Questi momenti erano momenti di gioia per tutti gli animali, che si preparavano a fare festa, andando a comprare i fuochi artificiali da “Pepp senza mano”, un famoso venditore di fuochi pirotecnici, fumo da sballo dal ben noto “Giuann 'o libanese” e bottiglie di Champagne dal grande “Salvatore 'o cassusar”.

Purtroppo, dopo il solenne annuncio, seguiva di lì a breve la smentita ufficiale della notizia.

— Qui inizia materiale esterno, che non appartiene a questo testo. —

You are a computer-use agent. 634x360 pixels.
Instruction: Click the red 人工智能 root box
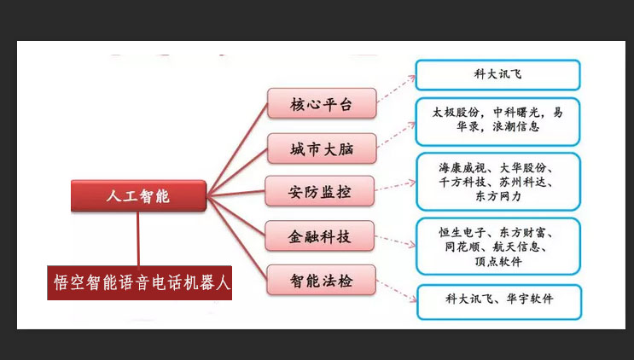click(139, 196)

Per cui, con grande amarezza, gli animali riponevano il materiale dei festeggiamenti aspettando con ansia il momento giusto per fare festa.

Ogni volta che cambiava il capo della foresta o che subentrava un altro elefante anziano, i due ippopotami andavano di nuovo alla carica per chiedere di spostare il leone sotto un altro albero. La risposta era sempre la stessa: “Tutti sanno tutto... state tranquilli... succederà a breve qualcosa...”. Ma intanto non succedeva niente.

Come nel libro “Notre Dame de Paris” di Victor Hugo, dove Quasimodo cerca di salvare la bella Esmeralda, portandola nella cattedrale e gridando “Asilo... ! asilo ... !”, gli animali cominciarono a pensare di chiedere asilo ad altri leoni. Ma non sembrava giusto abbandonare l'albero natìo a causa di un leone.

Intanto i nostri animali iniziarono ad avere incubi, e a desiderare l'arrivo di un novello Messia che li avrebbe salvati dall'oppressore. Di notte sognavano il leone che gli diceva: “Vien, vien accà, vien a veré che è arrvat”.

Alcuni animali erano andati sotto un altro albero, preferendo l'esilio ad una vita di sopraffazioni e umiliazioni.

Finalmente, un bel giorno, il nostro leone decise di andare in pensione, o meglio, fu costretto ad andare in pensione perché altri leoni erano in fila per prendere il suo posto.

Tutti gli animali iniziarono a mormorare tra di loro, non credevano alle loro orecchie, finalmente se ne sarebbe andato. Avevano quasi paura a dirlo, per timore che l'incantesimo svanisse.

Infine, sul computer del leone arrivò la sua pratica di pensione e tutti gli animali avrebbero voluto fare festa grande, ma i fuochi di “Pepp senza mani” e il fumo di “Giuann 'o libanese” erano ormai andati a male, lo Champagne si era “sfiatato” insieme con la voglia di festeggiare. Infatti erano ormai sfiniti, e riuscivano solo a dire: “Non ci credo... non ci credo... ma davero davero?...”.

Gli ippopotami piangevano, la giraffa piangeva, lo Gnu piangeva, gli elefanti piangevano, perfino la zebra piangeva, tanto che si formò una pozza d'acqua di circa tre moggi di terreno. Solo la pecora faceva finta di piangere, ma internamente era triste, perché non aveva più il suo carnefice da adorare.

Alla fine della storia, un altro leone venne a stare sotto l'albero, un leone normale, di quelli che stanno tutto il giorno a dormire aspettando con le fauci aperte qualcuno che gli metta il cibo in bocca.

E tutti gli animali tornarono a vivere felici e contenti.

To be continued ??? ...

(Ogni riferimento a fatti o persone veramente esistiti è puramente casuale).